Work was steady, I carried out quite a bit of the plan worked out between me and R yesterday. All the problem records are now in her office in a secure cabinet and I've started locking my "desk in a bag" in there too. The library manager wouldn't even acknowledge me until the afternoon, when I had to ask her a technical question. It was apparent when she came in in the morning that she was really angry about something, but that's not our responsibility to deal with. The other contract was grousing about the sloppy paperwork of a lot of the scientists. That's true enough, but it is why we have jobs in essence - a bit of a conundrum. Besides that, the scientists are in the same position we are, where they have too much work for the time they have to invest - and they put in very long days. The result is they push the areas of lesser priority back down the line to people like us. The problem is a lot of "minor" discrepancies can add up to major problems in all aspects of the business, when everyone does the same thing. Often, the tasks put off don't ever get addressed, because everyone else down the line is in the same position. One shouldn't have to beg to do one's job properly, but stockholders and their profits are the drivers of upper management policy sometimes. One of the things our government has done, is brought in legislation that makes those voting members liable if their choices at meeting cause harm in the name of profit. About time.

I thought a lot about my mom's cousin today, but I really don't want to talk about it yet, dear diary.
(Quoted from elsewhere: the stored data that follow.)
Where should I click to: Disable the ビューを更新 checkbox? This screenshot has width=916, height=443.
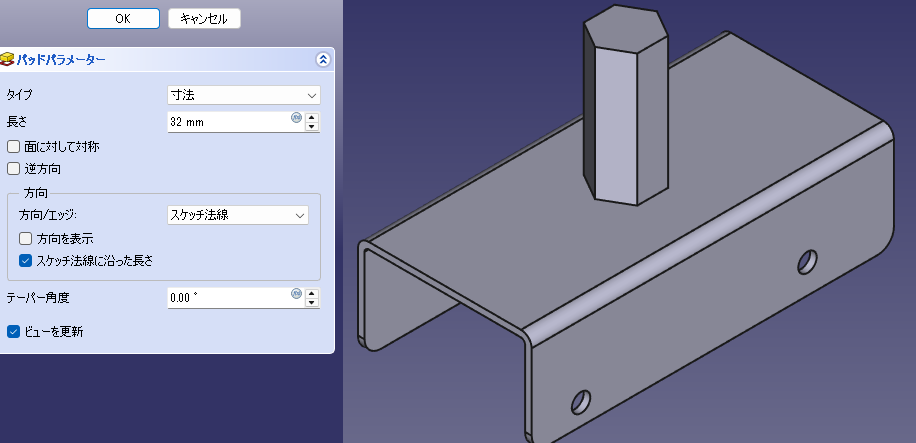(x=14, y=331)

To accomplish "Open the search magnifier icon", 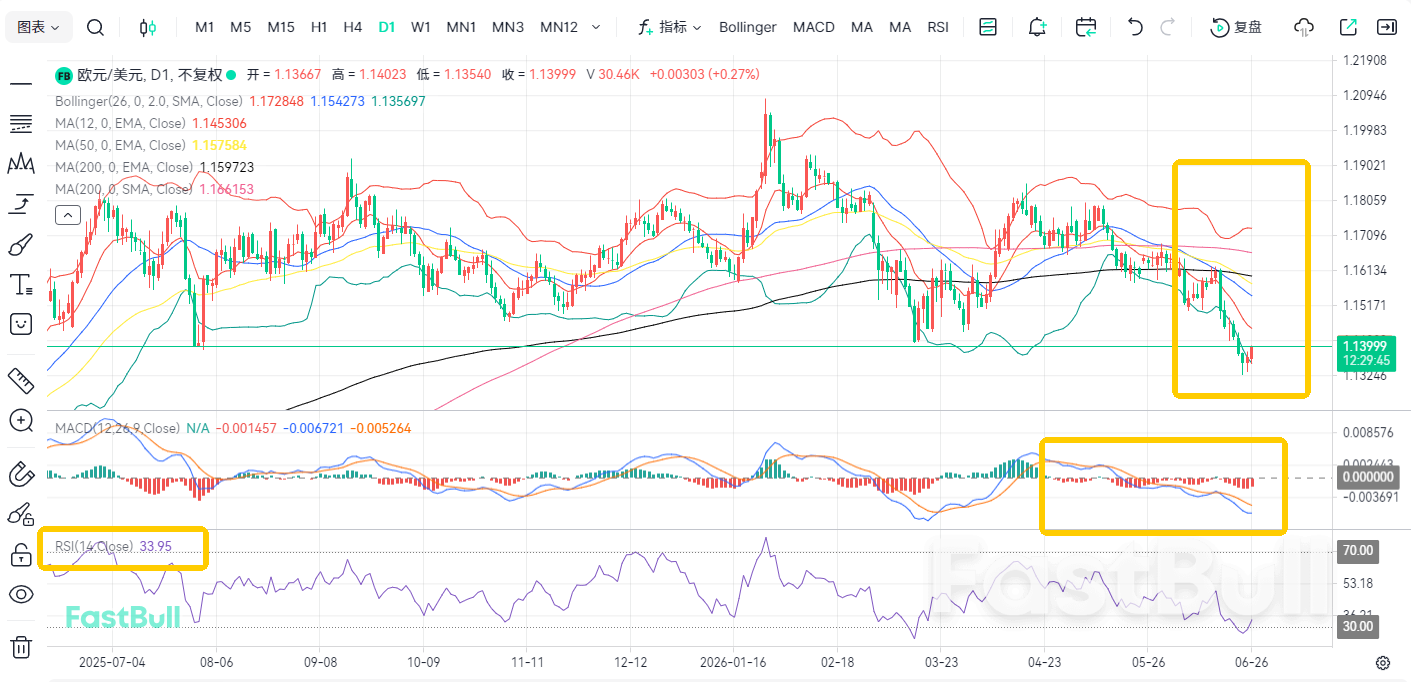I will tap(95, 27).
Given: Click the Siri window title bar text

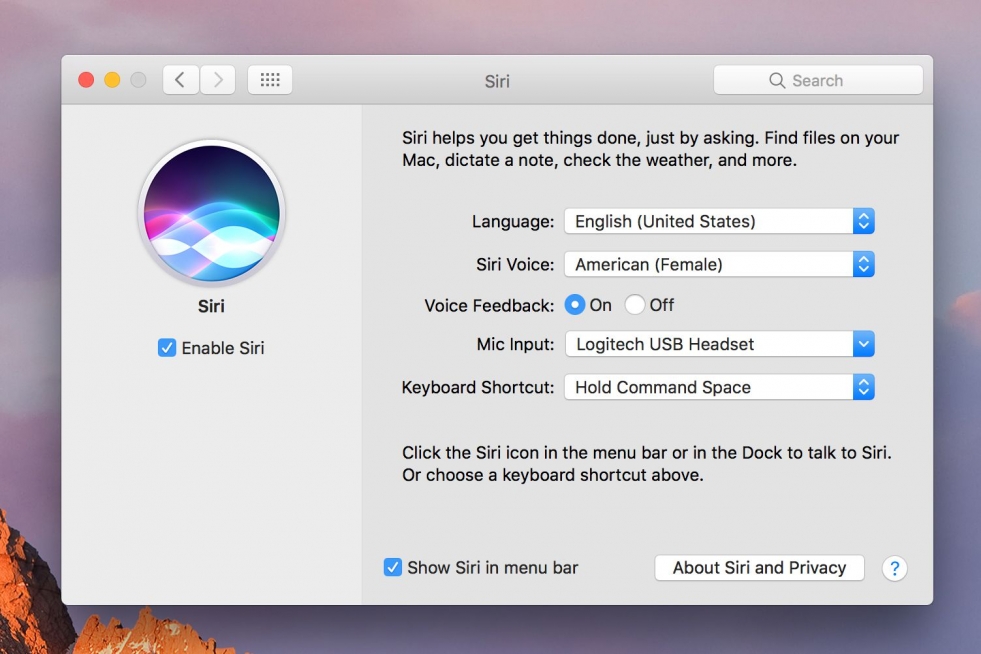Looking at the screenshot, I should pyautogui.click(x=497, y=81).
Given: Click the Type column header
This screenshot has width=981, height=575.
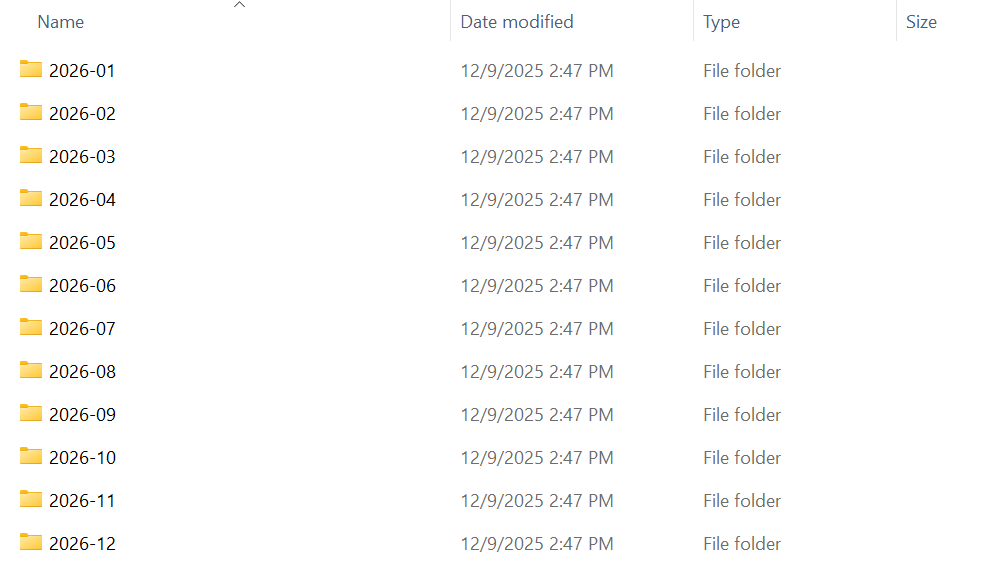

There were times during the day when I was almost overwhelmed by the sadness and the feelings of hope/helplessness that come around such a death. I mentioned yesterday I thought she had just run out of enough emotional energy to fight her illness, but not really why. She was in that sandwich position where she was caring for her mom who seems to be in the early stages of dementia. Her daughter is coping on her own with three small children while her husband is posted overseas. So she was helping there. She spent time with her son. As a single parent/lone bread winner the looming unemployment that would come with a serious illness, must have been a real concern for her. I think she had spent all her resources fulfilling her role of multi-caregiver and didn't have anything to fall back on, physically or financially. She had started dating a very nice man, but instead of being happy for her, a lot of people, including family, were criticising her for being so selfish - didn't she know she had to look after everyone else first? If she had been married to this fellow already, no one would have questioned her right to spend time with him, but she wasn't allowed the same courtesy in developing the relationship to the point where it could have worked. What was left for her needs and who would be there for her? The answer, in too many cases, for women in her position is - no one.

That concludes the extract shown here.